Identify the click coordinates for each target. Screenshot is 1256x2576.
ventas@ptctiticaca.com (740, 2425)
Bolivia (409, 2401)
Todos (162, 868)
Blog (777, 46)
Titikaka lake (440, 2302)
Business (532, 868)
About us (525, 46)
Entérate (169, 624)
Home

▸ **TASK TO CARRY OUT**: Would you please print every record exactly as written?

▸ **TASK RESPONSE**:
Identify the click coordinates for each target. Screenshot is 1256x2576.
ventas@ptctiticaca.com (740, 2425)
Bolivia (409, 2401)
Todos (162, 868)
Blog (777, 46)
Titikaka lake (440, 2302)
Business (532, 868)
About us (525, 46)
Entérate (169, 624)
Home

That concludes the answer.